── Document excerpt
Jordan Fuhrman
Recent graduate from the laboratory of Maryellen Giger
I joined the GPMP in 2017 after graduating from the University of Alabama with a physics and mathematics double major. After discovering a passion for artificial intelligence and its applications in medical imaging, I joined the Giger Lab with research focus in computer-aided diagnosis and prognosis techniques for CT scan evaluation. Through this work, I was able to collaborate with expert scientists across the globe, including groups in China, New York, Argonne National Laboratory, and UChicago.  I recently defended my dissertation at the beginning of November and plan to continue my work with the Giger Lab in the coming year. Outside of the lab, I enjoy watching and playing sports (football, soccer, and basketball), reading fantasy and sci-fi novels, and playing board games with friends.
Daniela Olivera Velarde
Graduate student in the laboratory of Bulent Aydogan
I am a student from Bolivia who joined the GPMP in 2020 after earning my bachelor’s degree in physics with a minor in math. As an undergraduate, I did research in nuclear physics. As a first-year student in the medical physics program, I did research in therapy and imaging labs. Now I work on developing an implantable resonator to measure the oxygen levels in tumors to potentially aid in the treatment of cervical cancer. What I love the most about our medical physics program is how hard faculty work on improving the courses based on students’ suggestions.
Jenny Crosby
Jennie Crosby
Graduate student in the laboratory of Maryellen Giger
I joined the program in 2016 after graduating in Dec. 2015 from University of Wisconsin-Madison with a nuclear engineering degree. As an undergrad I did brachytherapy research which led me to consider a future career in medical physics. Now my research involves the application of deep learning to chest radiographs for the detection of disease. My favorite aspect of our program is how much the faculty cares about the students and our success. I love Chicago’s beaches and all the world class museums.
────
── Excerpted records
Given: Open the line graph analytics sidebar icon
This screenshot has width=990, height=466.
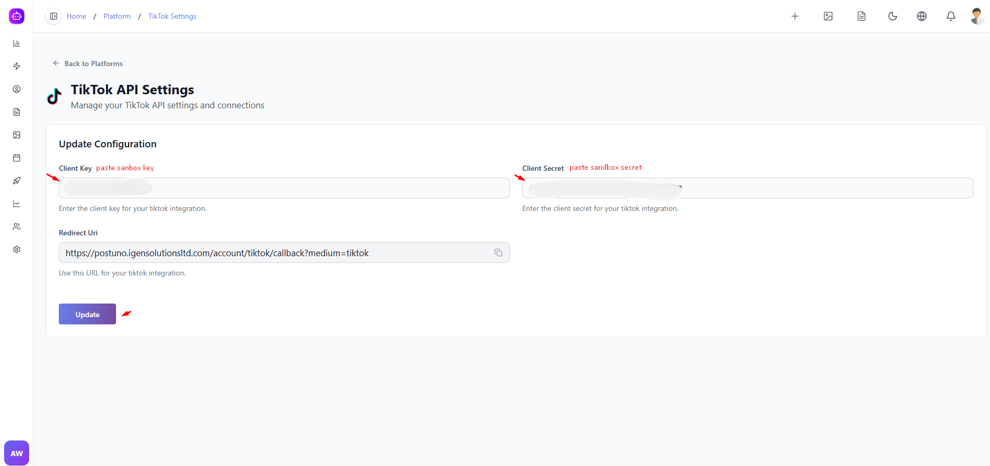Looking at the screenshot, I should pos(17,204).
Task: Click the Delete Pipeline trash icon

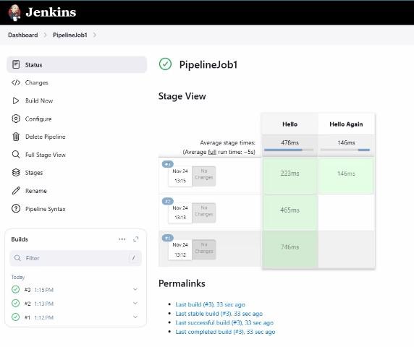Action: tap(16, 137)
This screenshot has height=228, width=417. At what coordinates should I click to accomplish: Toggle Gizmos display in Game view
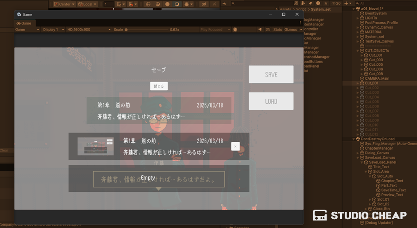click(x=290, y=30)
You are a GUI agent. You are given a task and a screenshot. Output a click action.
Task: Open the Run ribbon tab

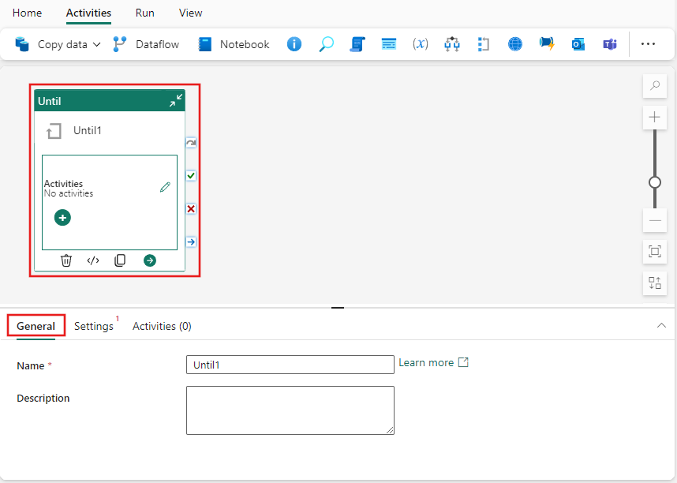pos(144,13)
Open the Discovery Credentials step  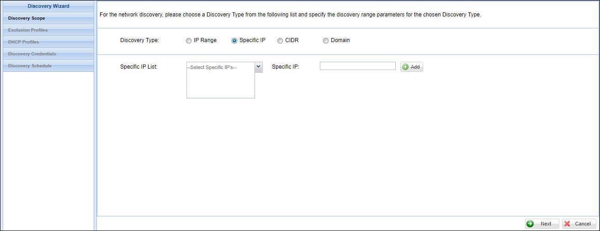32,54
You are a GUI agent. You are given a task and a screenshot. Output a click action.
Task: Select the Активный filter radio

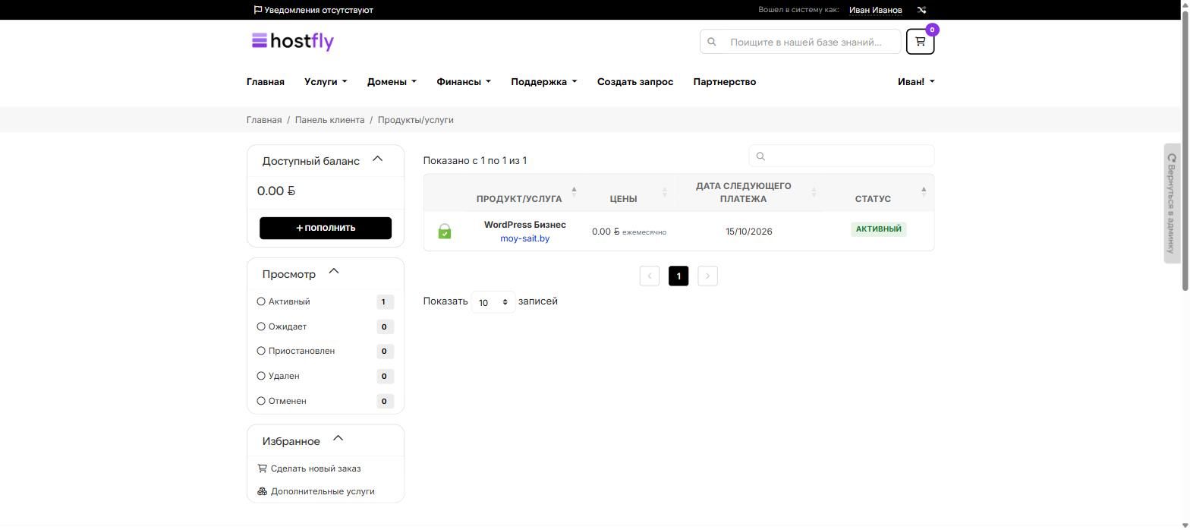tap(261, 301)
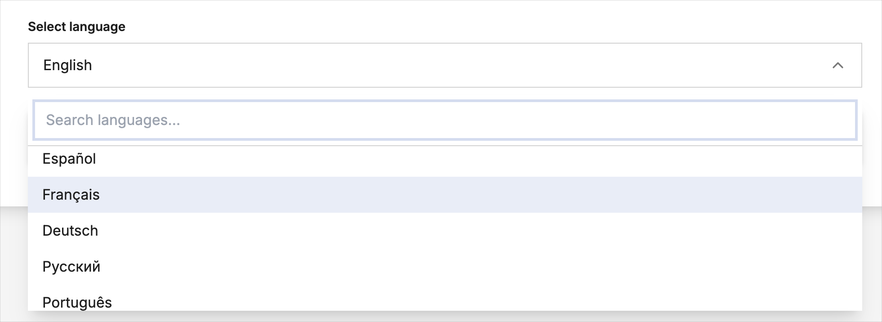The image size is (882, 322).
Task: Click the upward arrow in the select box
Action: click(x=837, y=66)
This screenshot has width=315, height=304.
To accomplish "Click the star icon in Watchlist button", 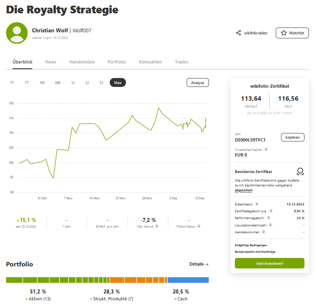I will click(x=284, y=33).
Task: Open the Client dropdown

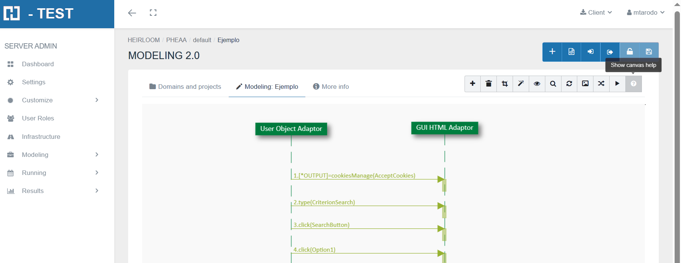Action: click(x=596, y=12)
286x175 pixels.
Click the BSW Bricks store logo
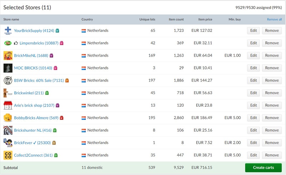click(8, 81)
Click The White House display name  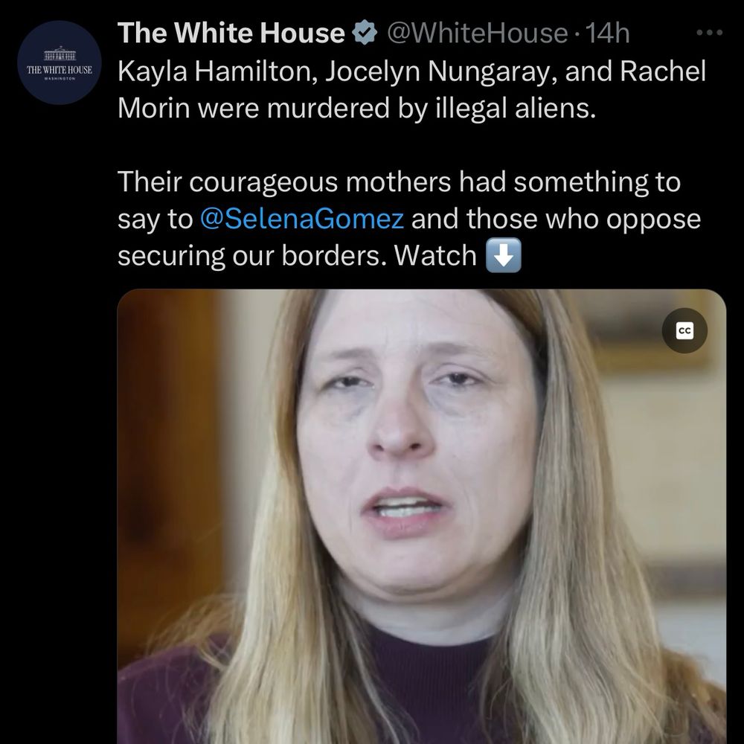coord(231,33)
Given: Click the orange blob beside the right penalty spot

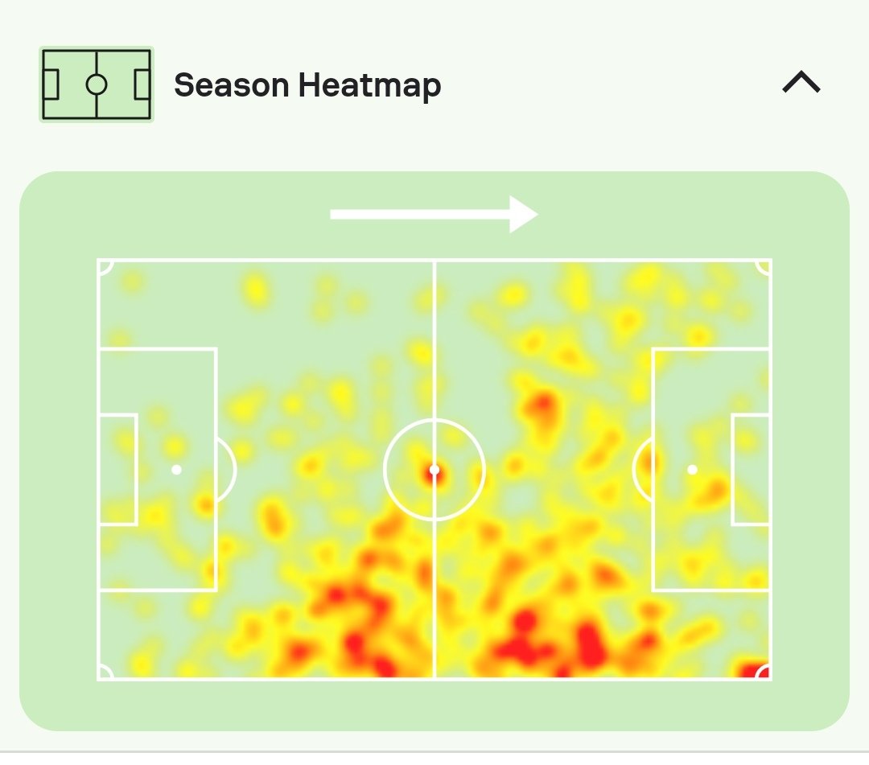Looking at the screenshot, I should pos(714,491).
────
◆ **Aim of the task**: Revise the student profiles starting at "Jordan Fuhrman" and ending at "games with friends.", substituting "card games" for "board games". The data come from a separate source, unrelated to the text.

◆ **Task result**:
Jordan Fuhrman
Recent graduate from the laboratory of Maryellen Giger
I joined the GPMP in 2017 after graduating from the University of Alabama with a physics and mathematics double major. After discovering a passion for artificial intelligence and its applications in medical imaging, I joined the Giger Lab with research focus in computer-aided diagnosis and prognosis techniques for CT scan evaluation. Through this work, I was able to collaborate with expert scientists across the globe, including groups in China, New York, Argonne National Laboratory, and UChicago.  I recently defended my dissertation at the beginning of November and plan to continue my work with the Giger Lab in the coming year. Outside of the lab, I enjoy watching and playing sports (football, soccer, and basketball), reading fantasy and sci-fi novels, and playing card games with friends.